Now a new era dawned: the new stone age. The ice age was definitely over and humanity had every opportunity to develop new gadgets.

Pottery

The oldest pottery ever? Source: Provincial Museum of Human, China

In 2009, archaeologists in China made a spectacular discovery. In a cave they discovered pieces of pottery that are 15,000-18,000 years old. In the caves they also found remains of pigs, birds, turtles, fish, deer and small mammals.

Surprising was the discovery of rice. Possibly this was wild rice, but if this is cultivated rice, agriculture already existed during the ice age.
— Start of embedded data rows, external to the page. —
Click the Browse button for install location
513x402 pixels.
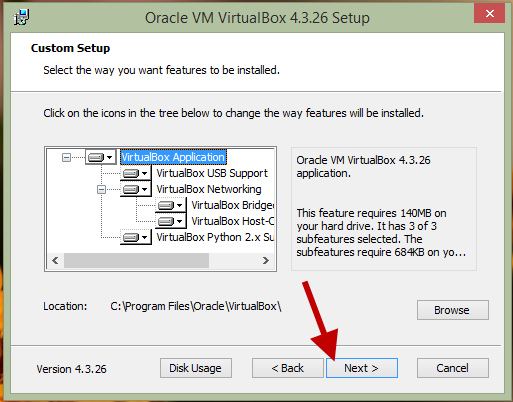click(453, 310)
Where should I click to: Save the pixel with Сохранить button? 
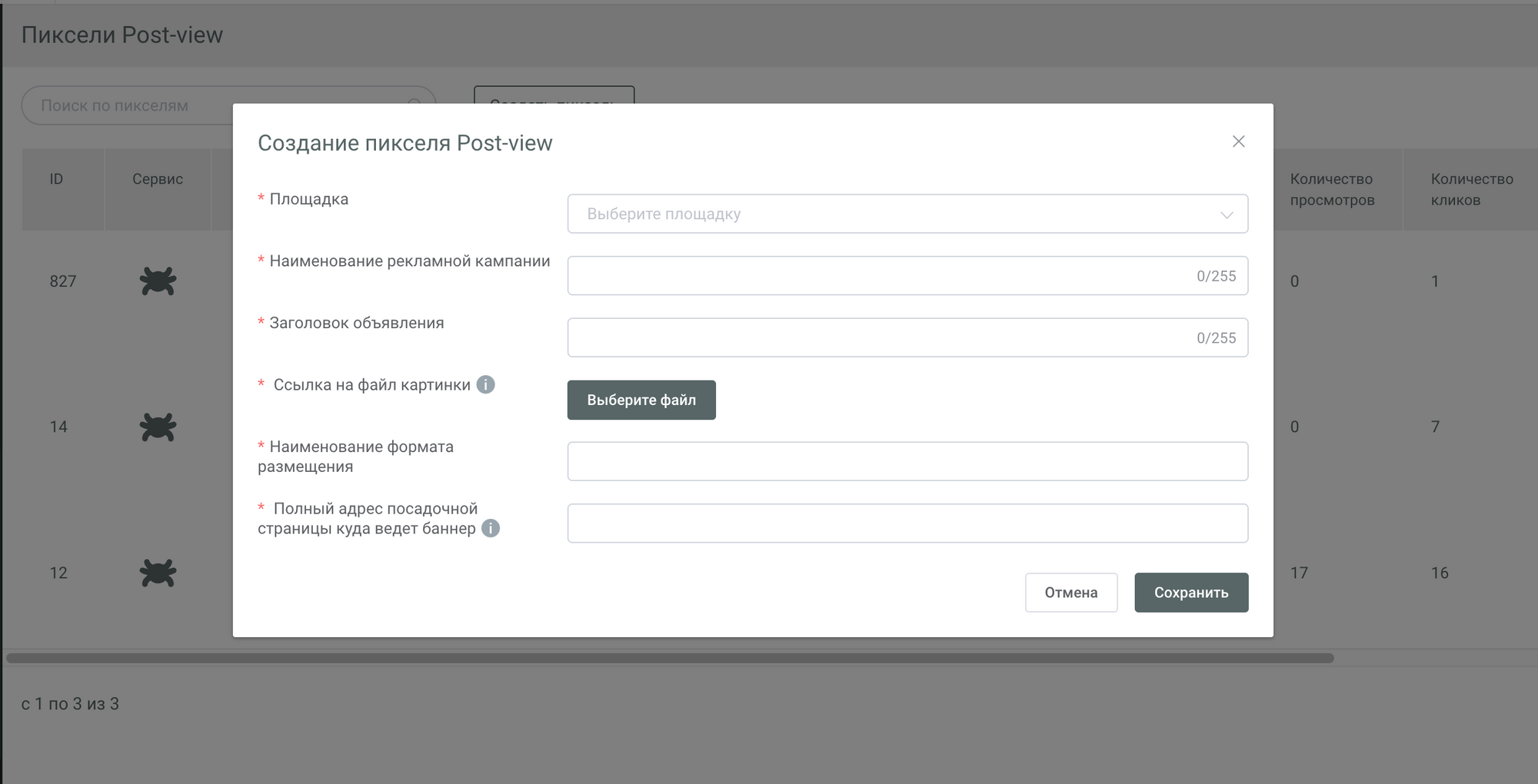[x=1190, y=593]
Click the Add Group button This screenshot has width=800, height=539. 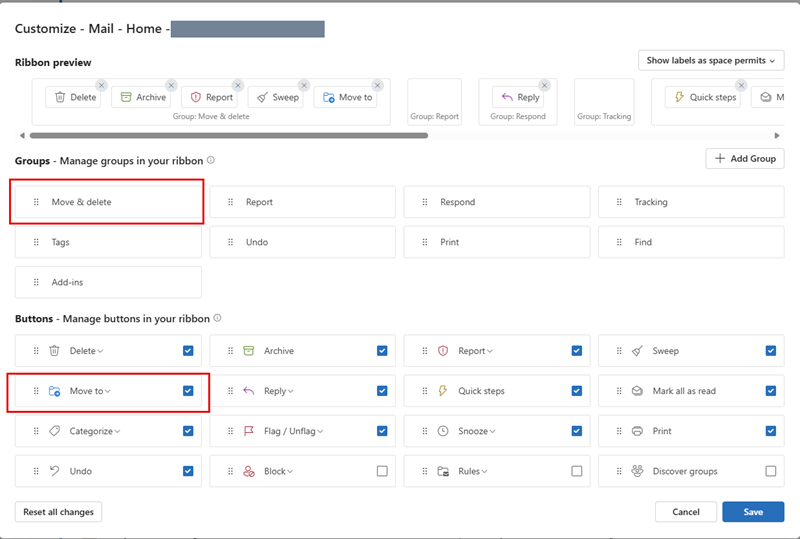tap(745, 159)
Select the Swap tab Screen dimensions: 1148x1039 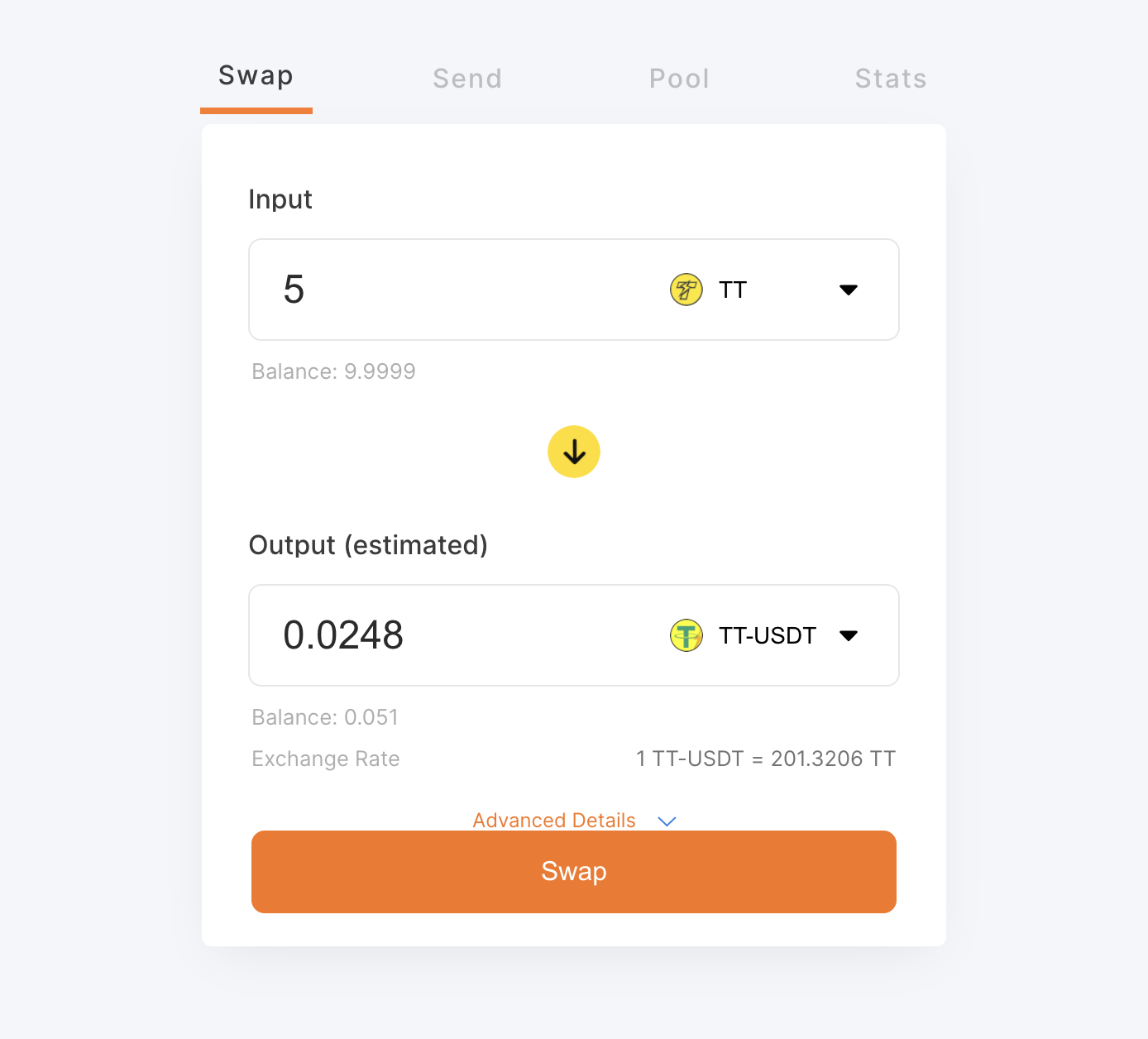pos(256,76)
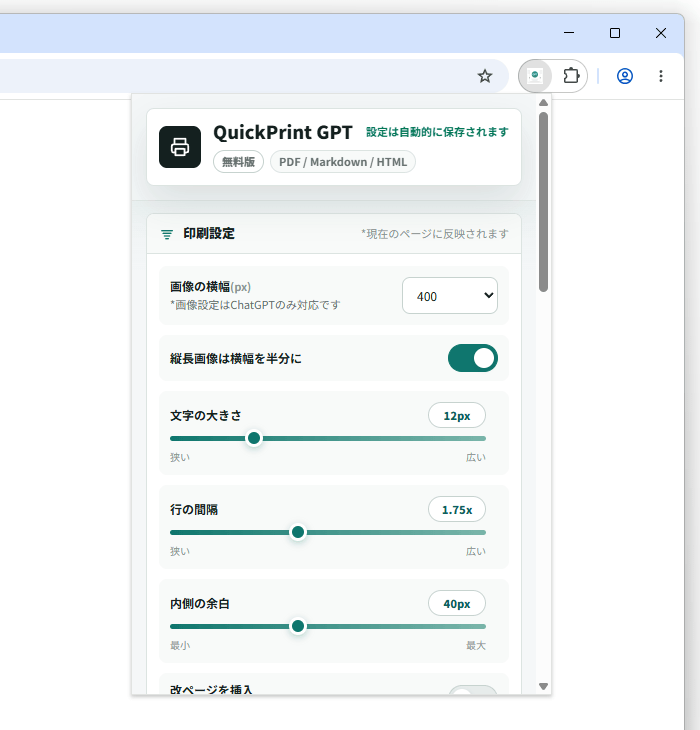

That would be a very spectacular discovery, because until now agriculture was only believed to have been invented around 10,000 years ago.

We do know that the inhabitants of the cave probably did not lead a wandering existence. Pottery, let alone a potter’s kiln, is not practical for nomads to carry around, as it is heavy and fragile. So there must have been an abundant source of food nearby. Even older pottery, around 20,000 years old, dates from a cave in Jiangxi province.

Braided basket

In the Judean Desert in Israel, archaeologists discovered an intact woven basket more than 10,000 years old in a cave. This basket had a capacity of around 90 litres. Archaeologists think they were probably used to store things like food.

Before pottery came into vogue, several thousand years later, woven baskets were the only way to store food.

Only the bone-dry conditions in the cave where it was found allowed the basket to survive. We therefore know that people in the Stone Age woven baskets and possibly other things as well. Because flax fibers have been found in a cave in Georgia that is more than 34,000 years old. Indeed, linen is a lot more comfortable than an animal skin.

The people of the Stone Age probably had even more gadgets than this, but made of perishable materials, such as leather, wood and wicker. So this basket was a lucky hit. Conditions like in this cave are rare. Only stone, bone, metal and ceramics survive the centuries. Softer materials perish. In the next episode we look beyond the Stone Age.